Bei Tannia handelt es sich um eine krautige Staude, die zwischen 1,3 und 2,5 Meter groß werden kann. Sie bildet bis zu einem Meter große, pfeilförmige Blätter mit langen Stielen aus. Nach einer Wachstumszeit von 240 bis 420 Tagen produziert die Pflanze große weiße, rosa oder gelbe Knollen an denen 10 – 25 Zentimeter lange Knöllchen anhängen. Es existieren sehr viele verschiedene Kulturformen, die sich mehr oder weniger voneinander unterscheiden lassen. Variationen sind möglich bei Größe, Form und Farbe der Blätter, sowie bei Größe, Farbe und Geschmack der ausgebildeten Knollen.

Die Tanniaknollen sind reif, wenn sich die basalen Blätter der Pflanze gelb verfärbt haben. Wenn die erste Knolle geerntet wurde, konnen sich neue knollen bilden. Aus diesem Grund kann man Tanniaknollen oft über 500 Tagen ernten.

Herkunft, Anbau


Das Ursprungsgebiet von Tannia ist die Karibik. Dort und im tropischen Südamerika wurde die Pflanze schon lange vor der Landung der weißen Eroberer angebaut. Etwa 1840 wurde die Pflanze nach Afrika gebracht und anschließend durch die Spanier und Portugiesen nach Europa. Letztlich gelangte Tannia auch nach Asien. Heute wird Tannia in den Tropen als eine bedeutende Nutzpflanze angebaut. Hier hauptsächlich in der Karibik, Puerto Rico, Kuba, der Dominikanischen Republik, in Zentral- und Südamerika, Westafrika, im tropischen Asien (Malaysia, Indonesien) und den südpazifischen Inseln.
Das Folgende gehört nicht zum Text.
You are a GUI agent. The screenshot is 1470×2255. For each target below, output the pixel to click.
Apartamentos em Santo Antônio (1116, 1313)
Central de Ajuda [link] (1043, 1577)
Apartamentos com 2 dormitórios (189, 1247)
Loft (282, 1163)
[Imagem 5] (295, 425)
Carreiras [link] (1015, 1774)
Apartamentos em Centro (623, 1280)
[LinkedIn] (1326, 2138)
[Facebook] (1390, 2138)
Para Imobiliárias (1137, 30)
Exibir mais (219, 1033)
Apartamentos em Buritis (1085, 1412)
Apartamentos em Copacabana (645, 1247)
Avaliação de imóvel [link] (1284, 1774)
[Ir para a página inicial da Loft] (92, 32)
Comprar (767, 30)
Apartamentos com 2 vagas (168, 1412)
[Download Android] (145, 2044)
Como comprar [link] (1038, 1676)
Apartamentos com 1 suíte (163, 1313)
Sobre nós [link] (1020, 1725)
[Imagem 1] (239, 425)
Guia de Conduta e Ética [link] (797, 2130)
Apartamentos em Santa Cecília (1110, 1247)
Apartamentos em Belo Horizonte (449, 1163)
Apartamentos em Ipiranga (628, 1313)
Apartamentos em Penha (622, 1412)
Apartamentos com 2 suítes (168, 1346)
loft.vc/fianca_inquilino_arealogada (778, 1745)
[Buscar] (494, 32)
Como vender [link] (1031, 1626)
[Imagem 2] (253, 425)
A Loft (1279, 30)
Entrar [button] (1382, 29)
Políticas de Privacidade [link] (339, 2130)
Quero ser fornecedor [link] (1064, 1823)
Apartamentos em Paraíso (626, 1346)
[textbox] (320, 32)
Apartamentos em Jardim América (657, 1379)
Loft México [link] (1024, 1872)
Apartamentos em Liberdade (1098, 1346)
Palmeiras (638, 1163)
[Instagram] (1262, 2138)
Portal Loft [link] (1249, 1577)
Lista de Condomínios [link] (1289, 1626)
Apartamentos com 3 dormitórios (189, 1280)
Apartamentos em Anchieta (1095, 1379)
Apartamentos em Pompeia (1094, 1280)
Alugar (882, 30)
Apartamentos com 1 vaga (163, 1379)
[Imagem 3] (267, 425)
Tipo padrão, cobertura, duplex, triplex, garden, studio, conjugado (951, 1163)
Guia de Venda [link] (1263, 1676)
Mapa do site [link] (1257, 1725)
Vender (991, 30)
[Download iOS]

Verwendung, Lagerbedingungen


Von den geernteten Knollen werden nur die Tochterknollen als Lebensmittel verwendet. Die Mutterknolle wird als Viehfutter verwendet. Da geerntete Knollen sehr schnell verderben, werden nur so viele geerntet, wie tatsächlich benötigt werden. Tannia ist nah verwandt mit Taro und wird sehr ähnlich zubereitet. Die Knollen können gekocht, gebacken oder frittiert werden. Zur Mehlproduktion werden getrocknete und geschälte Knollen benutzt. Die jungen Blätter und auch Triebe können als Gemüse zubereitet gegessen werden. Um die Haltbarkeit ein wenig zu verlängern sollten sie bei 7 Grad Celsius und einer relativen Luftfeuchtigkeit von 80 % eingelagert werden.